§ **GIVEN DATA**:
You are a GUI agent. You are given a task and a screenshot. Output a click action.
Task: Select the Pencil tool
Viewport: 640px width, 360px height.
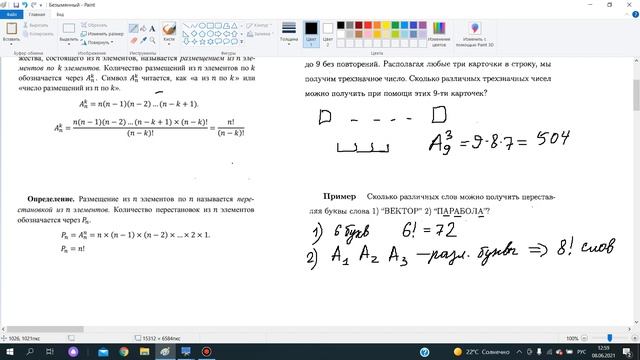pos(133,28)
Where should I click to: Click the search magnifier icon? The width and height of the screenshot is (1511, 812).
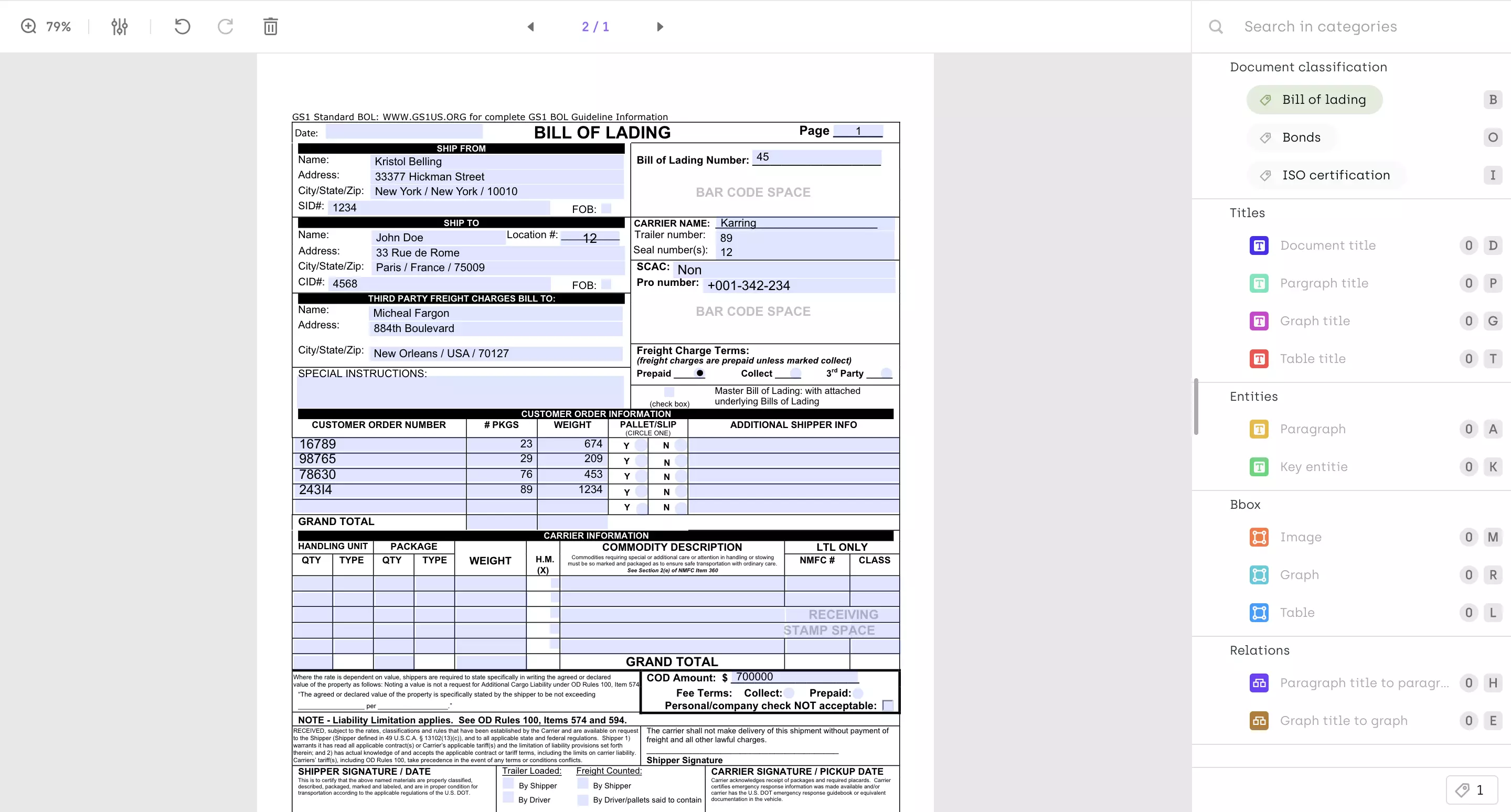coord(1216,26)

§ **AIM**:
Output every line of the records again, word for word, from the line containing "Where should I" through the end of the records, both ends included. Omit the pictures.

§ **SOLUTION FOR THIS TASK**:
Where should I click to: Click the search magnifier icon? The width and height of the screenshot is (1511, 812).
coord(1216,26)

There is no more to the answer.